Task directions — Begin at the line containing "This screenshot has height=964, width=1280." in the entries below and end at the line containing "Task: Open the All"; transcribe that range exactly and nothing outside it.

Segment Open

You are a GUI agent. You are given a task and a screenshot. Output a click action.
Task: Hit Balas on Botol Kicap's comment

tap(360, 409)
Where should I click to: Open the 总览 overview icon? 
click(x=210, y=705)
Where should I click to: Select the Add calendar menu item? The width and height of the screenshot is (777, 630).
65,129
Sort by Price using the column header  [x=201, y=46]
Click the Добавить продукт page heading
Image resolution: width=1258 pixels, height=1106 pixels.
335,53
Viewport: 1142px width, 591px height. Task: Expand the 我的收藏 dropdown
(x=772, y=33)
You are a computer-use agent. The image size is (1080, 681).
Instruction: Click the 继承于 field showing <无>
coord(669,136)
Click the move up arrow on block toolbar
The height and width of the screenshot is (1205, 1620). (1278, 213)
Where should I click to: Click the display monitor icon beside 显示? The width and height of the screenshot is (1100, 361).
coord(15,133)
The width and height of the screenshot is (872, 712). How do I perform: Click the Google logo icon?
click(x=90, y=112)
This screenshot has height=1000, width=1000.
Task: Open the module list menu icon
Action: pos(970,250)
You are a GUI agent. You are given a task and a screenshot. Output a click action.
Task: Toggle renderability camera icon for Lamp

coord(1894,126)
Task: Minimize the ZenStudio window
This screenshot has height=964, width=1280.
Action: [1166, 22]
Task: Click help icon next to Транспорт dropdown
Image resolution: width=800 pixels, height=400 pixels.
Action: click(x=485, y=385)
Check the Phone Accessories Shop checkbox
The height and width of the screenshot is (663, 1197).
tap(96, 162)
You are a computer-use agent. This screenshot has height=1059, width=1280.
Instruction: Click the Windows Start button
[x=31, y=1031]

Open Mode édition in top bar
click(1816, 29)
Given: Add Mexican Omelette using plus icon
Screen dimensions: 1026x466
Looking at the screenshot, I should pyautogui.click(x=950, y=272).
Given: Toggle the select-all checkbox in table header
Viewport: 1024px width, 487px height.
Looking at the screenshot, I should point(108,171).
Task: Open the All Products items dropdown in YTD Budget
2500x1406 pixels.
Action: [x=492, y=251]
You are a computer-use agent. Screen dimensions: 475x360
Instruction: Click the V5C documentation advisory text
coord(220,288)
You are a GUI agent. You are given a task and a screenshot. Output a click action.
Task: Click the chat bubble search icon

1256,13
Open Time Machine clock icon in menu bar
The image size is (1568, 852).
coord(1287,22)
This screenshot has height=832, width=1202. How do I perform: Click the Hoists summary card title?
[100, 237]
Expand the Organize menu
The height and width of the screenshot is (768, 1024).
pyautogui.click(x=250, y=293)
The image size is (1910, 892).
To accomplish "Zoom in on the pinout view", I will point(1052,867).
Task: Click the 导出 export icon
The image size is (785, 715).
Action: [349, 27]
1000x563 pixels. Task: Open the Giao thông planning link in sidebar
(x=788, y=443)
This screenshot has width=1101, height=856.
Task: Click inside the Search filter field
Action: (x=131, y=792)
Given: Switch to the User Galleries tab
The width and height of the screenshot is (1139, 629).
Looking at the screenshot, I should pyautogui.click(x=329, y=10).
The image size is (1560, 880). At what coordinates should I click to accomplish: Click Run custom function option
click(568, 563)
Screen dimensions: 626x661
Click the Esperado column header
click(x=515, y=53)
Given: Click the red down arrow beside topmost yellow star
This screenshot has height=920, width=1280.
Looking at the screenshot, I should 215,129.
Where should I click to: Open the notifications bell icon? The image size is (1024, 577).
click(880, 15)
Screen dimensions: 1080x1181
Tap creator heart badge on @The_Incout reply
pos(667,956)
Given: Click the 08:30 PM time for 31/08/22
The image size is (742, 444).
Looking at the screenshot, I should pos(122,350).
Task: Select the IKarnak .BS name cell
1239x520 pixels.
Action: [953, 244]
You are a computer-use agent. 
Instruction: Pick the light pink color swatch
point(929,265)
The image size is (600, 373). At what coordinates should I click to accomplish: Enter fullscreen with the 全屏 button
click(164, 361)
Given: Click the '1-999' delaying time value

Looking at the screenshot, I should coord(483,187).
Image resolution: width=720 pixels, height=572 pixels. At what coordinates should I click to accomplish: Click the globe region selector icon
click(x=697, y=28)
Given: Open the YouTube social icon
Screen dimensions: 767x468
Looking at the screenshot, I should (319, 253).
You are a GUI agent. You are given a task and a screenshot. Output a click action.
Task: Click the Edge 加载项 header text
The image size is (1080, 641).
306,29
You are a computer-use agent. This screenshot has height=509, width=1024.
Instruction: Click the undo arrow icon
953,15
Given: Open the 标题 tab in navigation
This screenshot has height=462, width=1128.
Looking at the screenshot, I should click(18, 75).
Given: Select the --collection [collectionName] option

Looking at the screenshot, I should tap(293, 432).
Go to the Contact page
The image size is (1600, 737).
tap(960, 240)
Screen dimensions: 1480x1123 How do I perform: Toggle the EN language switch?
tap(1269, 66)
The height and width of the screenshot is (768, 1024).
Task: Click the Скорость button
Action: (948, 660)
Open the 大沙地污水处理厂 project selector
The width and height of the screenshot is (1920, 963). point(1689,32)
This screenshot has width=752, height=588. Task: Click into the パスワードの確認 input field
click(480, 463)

Segment Closed

Solved exercise —
This screenshot has height=964, width=1280.
Action: [1166, 22]
Task: Click help icon next to Транспорт dropdown
Image resolution: width=800 pixels, height=400 pixels.
Action: click(x=485, y=385)
Check the Phone Accessories Shop checkbox
The height and width of the screenshot is (663, 1197).
tap(96, 162)
You are a computer-use agent. This screenshot has height=1059, width=1280.
Instruction: Click the Windows Start button
[x=31, y=1031]

Open Mode édition in top bar
click(1816, 29)
Given: Add Mexican Omelette using plus icon
Screen dimensions: 1026x466
Looking at the screenshot, I should pyautogui.click(x=950, y=272).
Given: Toggle the select-all checkbox in table header
Viewport: 1024px width, 487px height.
Looking at the screenshot, I should point(108,171).
Task: Open the All Products items dropdown in YTD Budget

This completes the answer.